▸ TASK DESCRIPTION: Each record should appear again in the response exactly as it does in the original.

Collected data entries
*** Begin section ***

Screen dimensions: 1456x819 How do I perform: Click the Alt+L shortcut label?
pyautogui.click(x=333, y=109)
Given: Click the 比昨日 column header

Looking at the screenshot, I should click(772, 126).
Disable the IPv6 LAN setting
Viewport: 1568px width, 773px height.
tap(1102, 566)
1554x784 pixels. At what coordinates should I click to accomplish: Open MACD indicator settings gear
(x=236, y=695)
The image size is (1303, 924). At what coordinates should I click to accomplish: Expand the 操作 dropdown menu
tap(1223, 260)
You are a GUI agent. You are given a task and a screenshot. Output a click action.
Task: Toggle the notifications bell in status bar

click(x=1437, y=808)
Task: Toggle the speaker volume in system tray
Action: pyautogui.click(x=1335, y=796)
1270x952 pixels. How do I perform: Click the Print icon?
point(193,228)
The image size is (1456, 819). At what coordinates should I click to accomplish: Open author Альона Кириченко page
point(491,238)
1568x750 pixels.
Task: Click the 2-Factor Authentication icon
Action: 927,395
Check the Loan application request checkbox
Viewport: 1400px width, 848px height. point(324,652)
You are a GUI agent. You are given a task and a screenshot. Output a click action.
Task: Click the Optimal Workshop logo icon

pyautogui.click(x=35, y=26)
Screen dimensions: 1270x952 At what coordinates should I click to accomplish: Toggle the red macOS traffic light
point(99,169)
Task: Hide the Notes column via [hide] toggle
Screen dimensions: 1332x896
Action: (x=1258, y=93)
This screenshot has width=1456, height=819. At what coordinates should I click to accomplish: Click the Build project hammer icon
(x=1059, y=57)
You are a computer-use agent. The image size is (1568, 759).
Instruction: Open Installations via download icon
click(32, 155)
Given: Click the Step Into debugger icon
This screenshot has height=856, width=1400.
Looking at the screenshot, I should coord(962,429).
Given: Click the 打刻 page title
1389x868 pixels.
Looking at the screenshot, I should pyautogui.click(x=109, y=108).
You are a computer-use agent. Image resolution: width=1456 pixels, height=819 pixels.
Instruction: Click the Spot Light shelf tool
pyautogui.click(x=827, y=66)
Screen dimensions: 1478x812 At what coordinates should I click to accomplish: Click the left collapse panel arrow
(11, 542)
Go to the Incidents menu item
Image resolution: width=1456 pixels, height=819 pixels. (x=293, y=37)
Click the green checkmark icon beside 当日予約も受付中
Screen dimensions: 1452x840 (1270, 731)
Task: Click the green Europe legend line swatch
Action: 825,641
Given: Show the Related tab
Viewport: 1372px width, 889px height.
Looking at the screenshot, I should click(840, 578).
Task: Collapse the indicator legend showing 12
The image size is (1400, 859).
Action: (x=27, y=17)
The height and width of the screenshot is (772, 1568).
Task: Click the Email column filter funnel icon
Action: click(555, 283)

*** End section ***

▸ ANSWER BOX:
Screen dimensions: 1456x819 How do I perform: Click the Alt+L shortcut label?
pyautogui.click(x=333, y=109)
Given: Click the 比昨日 column header

Looking at the screenshot, I should click(772, 126).
Disable the IPv6 LAN setting
Viewport: 1568px width, 773px height.
tap(1102, 566)
1554x784 pixels. At what coordinates should I click to accomplish: Open MACD indicator settings gear
(x=236, y=695)
The image size is (1303, 924). At what coordinates should I click to accomplish: Expand the 操作 dropdown menu
tap(1223, 260)
You are a GUI agent. You are given a task and a screenshot. Output a click action.
Task: Toggle the notifications bell in status bar

click(x=1437, y=808)
Task: Toggle the speaker volume in system tray
Action: pyautogui.click(x=1335, y=796)
1270x952 pixels. How do I perform: Click the Print icon?
point(193,228)
The image size is (1456, 819). At what coordinates should I click to accomplish: Open author Альона Кириченко page
point(491,238)
1568x750 pixels.
Task: Click the 2-Factor Authentication icon
Action: 927,395
Check the Loan application request checkbox
Viewport: 1400px width, 848px height. point(324,652)
You are a GUI agent. You are given a task and a screenshot. Output a click action.
Task: Click the Optimal Workshop logo icon

pyautogui.click(x=35, y=26)
Screen dimensions: 1270x952 At what coordinates should I click to accomplish: Toggle the red macOS traffic light
point(99,169)
Task: Hide the Notes column via [hide] toggle
Screen dimensions: 1332x896
Action: (x=1258, y=93)
This screenshot has width=1456, height=819. At what coordinates should I click to accomplish: Click the Build project hammer icon
(x=1059, y=57)
You are a computer-use agent. The image size is (1568, 759).
Instruction: Open Installations via download icon
click(32, 155)
Given: Click the Step Into debugger icon
This screenshot has height=856, width=1400.
Looking at the screenshot, I should coord(962,429).
Given: Click the 打刻 page title
1389x868 pixels.
Looking at the screenshot, I should pyautogui.click(x=109, y=108).
You are a computer-use agent. Image resolution: width=1456 pixels, height=819 pixels.
Instruction: Click the Spot Light shelf tool
pyautogui.click(x=827, y=66)
Screen dimensions: 1478x812 At what coordinates should I click to accomplish: Click the left collapse panel arrow
(11, 542)
Go to the Incidents menu item
Image resolution: width=1456 pixels, height=819 pixels. (x=293, y=37)
Click the green checkmark icon beside 当日予約も受付中
Screen dimensions: 1452x840 (1270, 731)
Task: Click the green Europe legend line swatch
Action: 825,641
Given: Show the Related tab
Viewport: 1372px width, 889px height.
Looking at the screenshot, I should click(840, 578).
Task: Collapse the indicator legend showing 12
The image size is (1400, 859).
Action: (x=27, y=17)
The height and width of the screenshot is (772, 1568).
Task: Click the Email column filter funnel icon
Action: click(555, 283)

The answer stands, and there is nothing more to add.